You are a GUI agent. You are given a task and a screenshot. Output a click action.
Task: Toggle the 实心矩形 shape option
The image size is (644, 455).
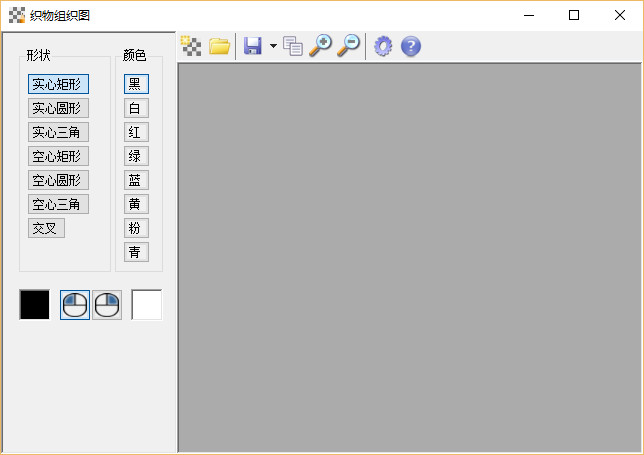pyautogui.click(x=58, y=84)
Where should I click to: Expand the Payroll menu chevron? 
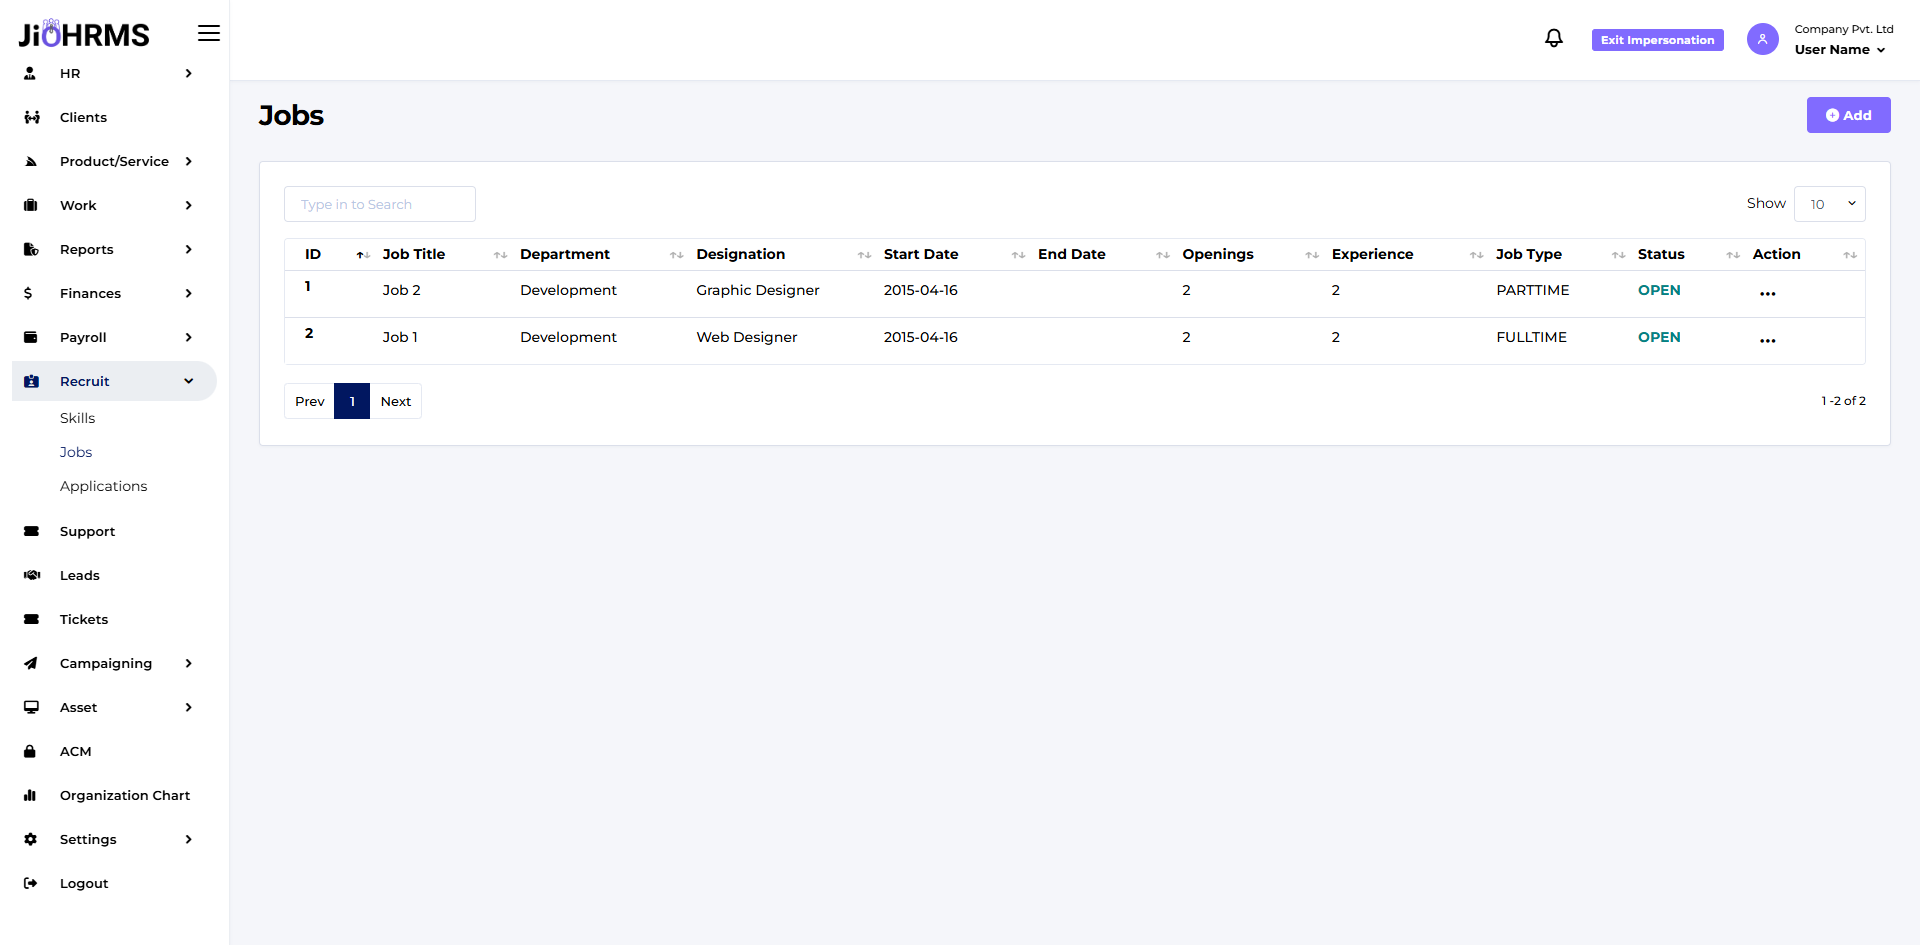pos(188,337)
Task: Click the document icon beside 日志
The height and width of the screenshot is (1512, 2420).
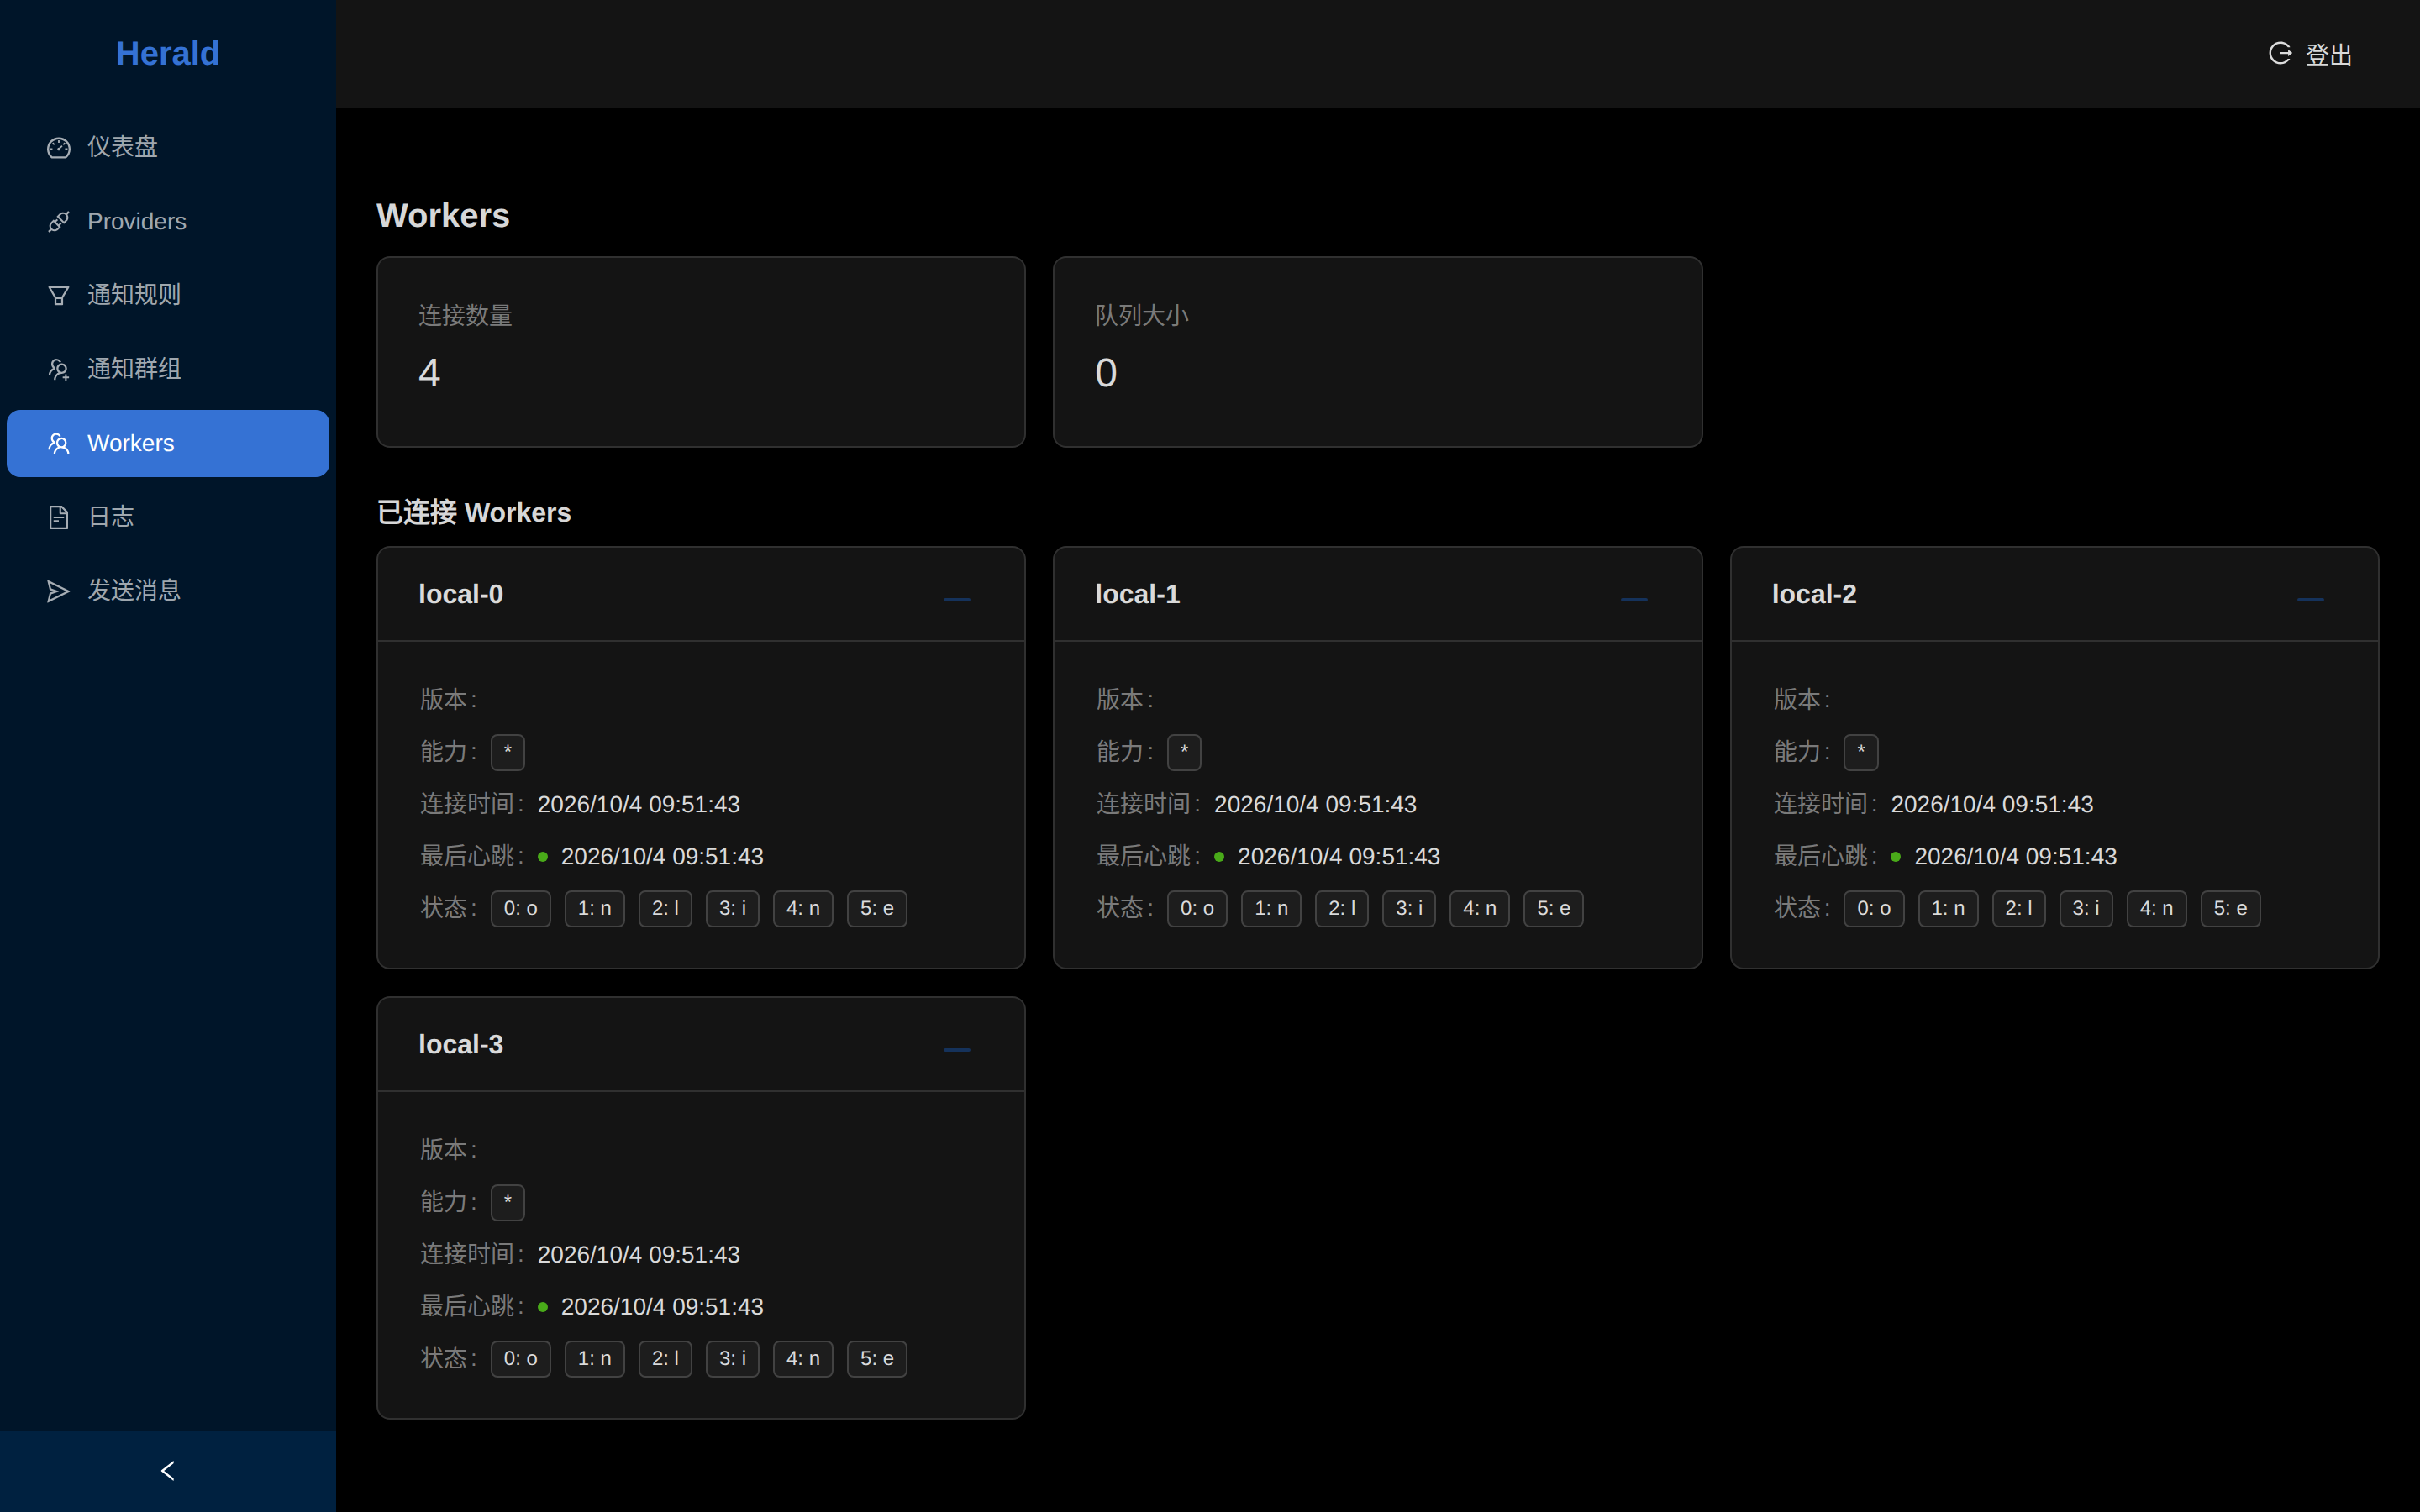Action: click(59, 517)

--------

• TASK TO COMPLETE: Using the records above, copy exactly and only the lines from the line with "The image size is (644, 455)." through the end, both included; leave every picture out.

• ANSWER TO THIS EXERCISE:
The image size is (644, 455).
pyautogui.click(x=58, y=84)
Where should I click to: Expand the Payroll menu chevron? 
pos(188,337)
Task: Click the document icon beside 日志
The height and width of the screenshot is (1512, 2420).
Action: click(59, 517)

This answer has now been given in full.